GFO Home Builds Gig Houses on Large Lots
“Our best-selling house is 4,400 square feet,” Gehan said. “It’s a different buyer than with most builders.” While many production homebuilders are trying to bring their costs down and maximize square footage, GFO Home is aiming at another part of the market. Gehan started the company in 2018, building first in the Austin area and now expanding to D-FW and Houston. If the name sounds familiar, he and his family at one time owned one of the largest homebuilding companies in the area, Gehan Homes. “We were closing 1,600 home sales in a year and were the 11th-largest private builder in the U.S.,” Gehan said. “Back then, our average sales price was about $350,000.”
In 2014, he and his brothers sold their company to one of the world’s largest housing producers — Japan-based Sumitomo Forestry. “It was really a good opportunity for me and my brothers, and Gehan Homes now does 3,600 houses a year,” Gehan said. “I took a year off and traveled around the world a couple of times. “But I knew when we sold Gehan Homes that I was going back into business,” he said. “My dad retired when he was in his 40s and told me it was a big mistake. I like working.”
Builder Expanding from Austin to DFW
GFO Home, which is based in Dallas, is opening models in its first three neighborhoods: the Inspiration neighborhood in Wylie, Lakeview Downs on Lake Lavon, and Enclave at Woodbridge in Sachse. The builder has sites in a half-dozen North Texas communities and is negotiating for eight more locations. “We have the lot supply to come close to $300 million in revenue next fiscal year,” Gehan said. “At a $950,000 price, you don’t have to build that many houses to get to $300 million. “One of our goals is to have the highest average sales price of a production builder in Texas.” With sales of million-dollar homes up by more than 80% this year in Dallas-Fort Worth, more builders are catering to “move up” houses for monied buyers. “Today what is considered a move up is phenomenal,” said Ted Wilson, principal with Dallas-based housing analyst Residential Strategies. “We are routinely seeing new houses sell out in the suburbs for more than $1 million. “A lot of this is coming from the relocation buyers coming in,” Wilson said. “If people keep moving here from the East and West Coast with big housing equity, the higher-priced market will do well.”

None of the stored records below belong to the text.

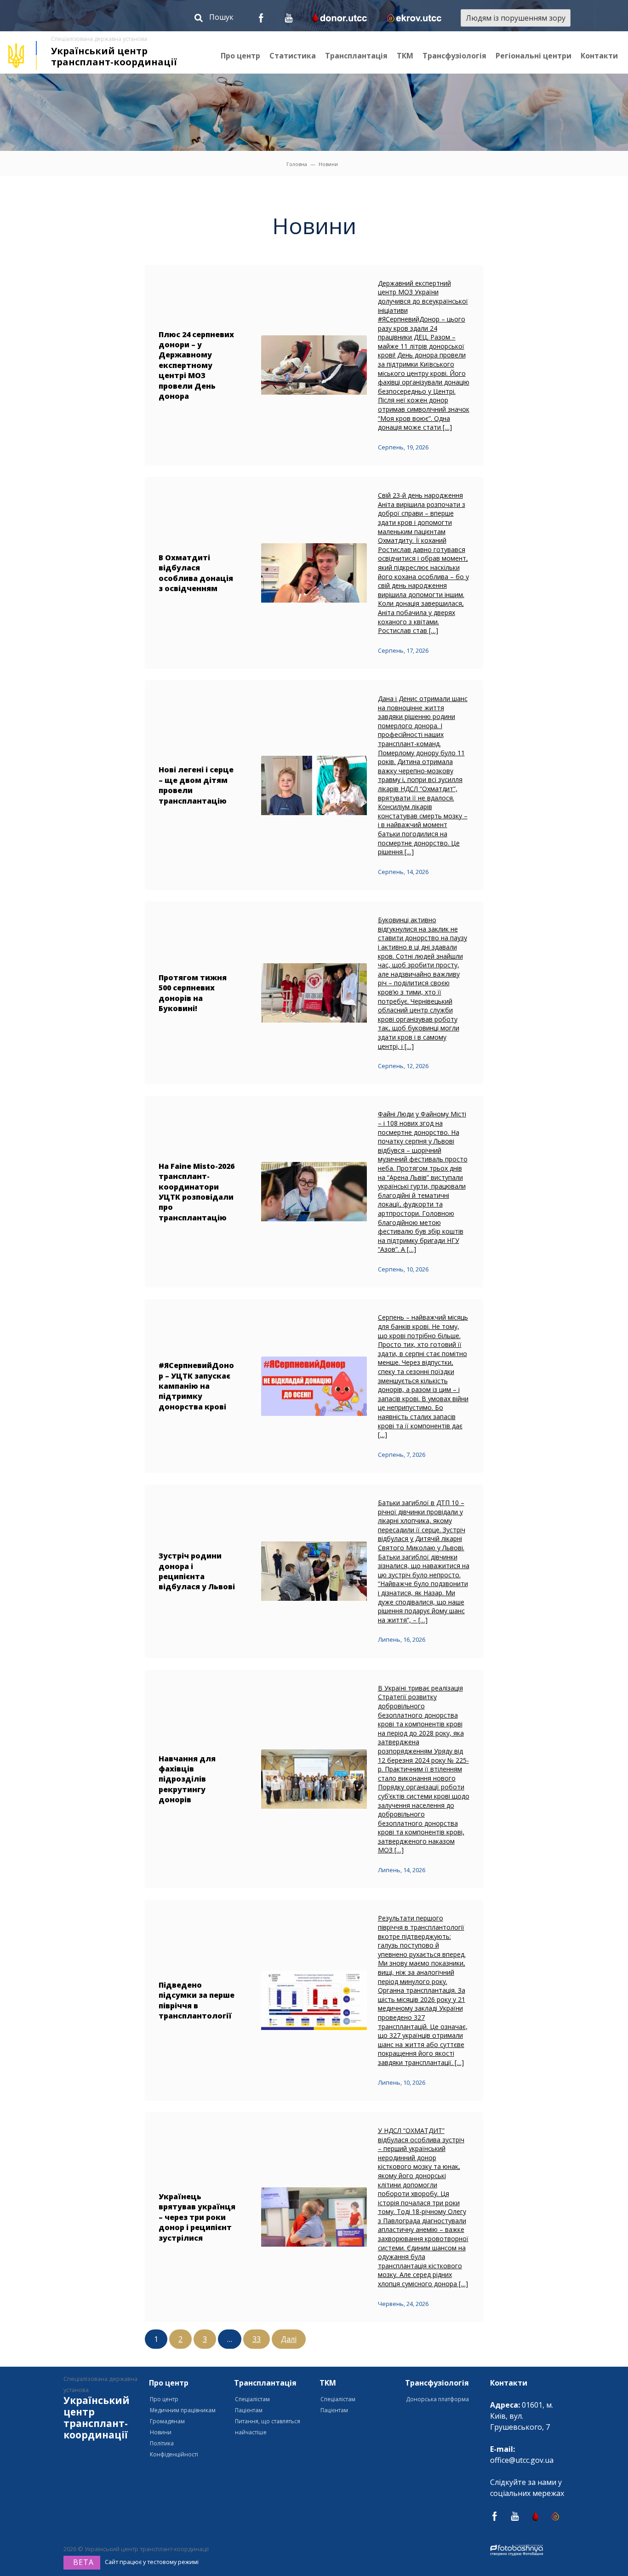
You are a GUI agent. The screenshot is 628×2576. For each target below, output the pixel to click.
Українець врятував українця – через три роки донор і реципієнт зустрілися (197, 2217)
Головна (296, 164)
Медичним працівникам (183, 2410)
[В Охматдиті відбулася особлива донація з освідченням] (313, 572)
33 (256, 2339)
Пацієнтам (249, 2410)
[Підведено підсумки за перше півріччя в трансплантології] (313, 2000)
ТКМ (405, 56)
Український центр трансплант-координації (114, 56)
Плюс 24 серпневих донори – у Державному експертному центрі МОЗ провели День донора (196, 365)
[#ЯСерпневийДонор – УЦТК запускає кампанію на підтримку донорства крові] (313, 1385)
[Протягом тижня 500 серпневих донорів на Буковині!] (313, 992)
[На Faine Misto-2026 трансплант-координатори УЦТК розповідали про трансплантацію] (313, 1191)
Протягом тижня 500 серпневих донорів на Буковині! (193, 992)
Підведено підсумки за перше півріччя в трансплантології (196, 2000)
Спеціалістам (252, 2399)
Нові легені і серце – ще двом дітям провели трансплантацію (196, 785)
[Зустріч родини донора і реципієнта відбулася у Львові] (313, 1570)
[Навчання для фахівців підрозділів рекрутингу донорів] (313, 1778)
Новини (160, 2432)
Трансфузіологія (454, 56)
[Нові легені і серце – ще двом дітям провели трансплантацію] (313, 784)
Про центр (240, 56)
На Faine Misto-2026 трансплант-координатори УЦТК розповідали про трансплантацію (196, 1192)
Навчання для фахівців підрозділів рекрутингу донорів (187, 1779)
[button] (214, 19)
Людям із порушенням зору (515, 18)
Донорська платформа (437, 2399)
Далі (289, 2339)
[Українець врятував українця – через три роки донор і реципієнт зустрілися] (313, 2216)
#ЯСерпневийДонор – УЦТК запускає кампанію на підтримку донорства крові (196, 1386)
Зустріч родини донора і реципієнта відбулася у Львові (197, 1571)
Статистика (292, 56)
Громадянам (167, 2421)
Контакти (599, 56)
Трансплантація (356, 56)
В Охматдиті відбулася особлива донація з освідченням (196, 572)
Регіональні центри (533, 56)
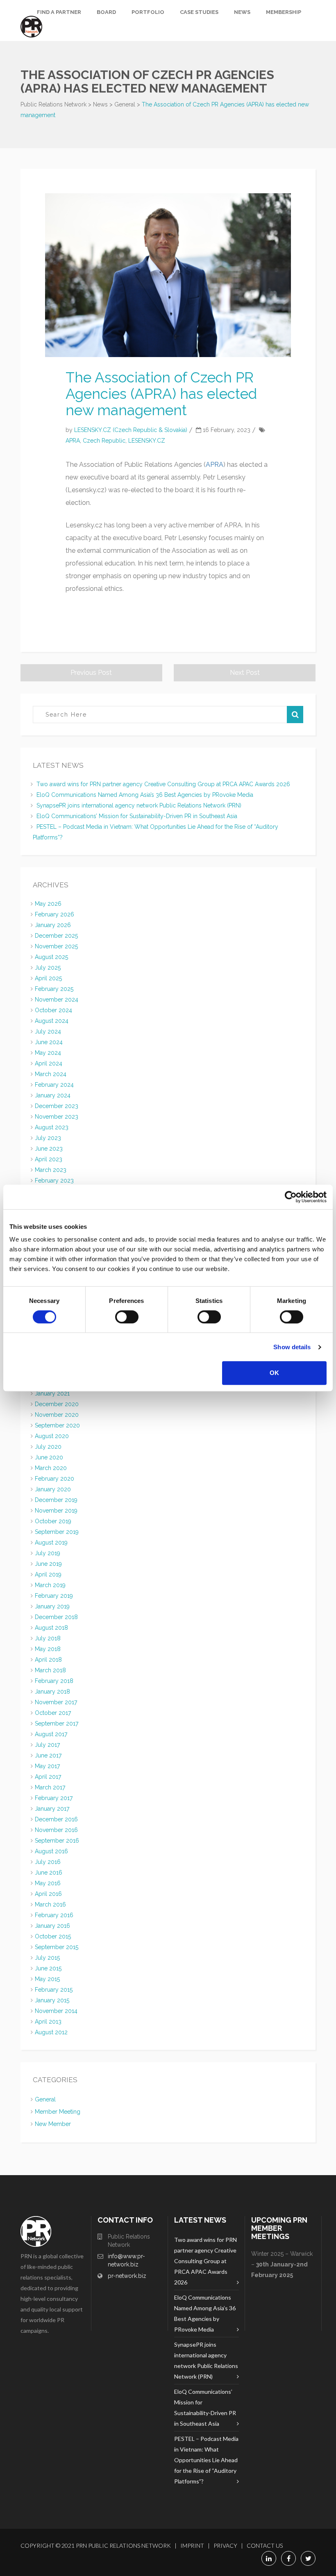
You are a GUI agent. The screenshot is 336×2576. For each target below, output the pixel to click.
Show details (292, 1346)
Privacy (225, 2545)
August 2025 (51, 957)
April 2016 (48, 1894)
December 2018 (56, 1617)
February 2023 (54, 1180)
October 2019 (53, 1521)
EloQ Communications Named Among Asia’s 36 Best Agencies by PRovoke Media (144, 795)
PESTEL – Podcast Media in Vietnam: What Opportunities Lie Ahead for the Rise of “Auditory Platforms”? (206, 2460)
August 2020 (52, 1436)
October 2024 (53, 1010)
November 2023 (56, 1116)
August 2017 (51, 1734)
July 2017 (47, 1744)
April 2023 (48, 1159)
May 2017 (47, 1766)
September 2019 (57, 1532)
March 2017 (50, 1787)
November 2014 (56, 2011)
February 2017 (54, 1798)
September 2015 (56, 1947)
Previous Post (91, 672)
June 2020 (49, 1457)
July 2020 (48, 1446)
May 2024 (48, 1052)
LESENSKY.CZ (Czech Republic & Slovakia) (130, 430)
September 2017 (56, 1723)
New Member (53, 2124)
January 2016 (52, 1925)
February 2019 (54, 1595)
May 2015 (47, 1979)
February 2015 (54, 1989)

Unlike many high-end builders, GFO Home likes to put unsold products on the ground. “We start a lot of speculative houses,” Gehan said. “Probably 80% of our starts are spec, and we don’t have a buyer show up until the house is almost done. We see a lot of people from California."
GFO Home saw a lot of relocating buyers in its initial Austin neighborhoods. “Dallas was obviously the next step,” Gehan said. “In the last few months, we’ve made our first investment in Houston. “If we are building in the Dallas, Houston, and Austin markets and have a 1% market share, we can do over $1 billion a year in top-line revenue,” he said.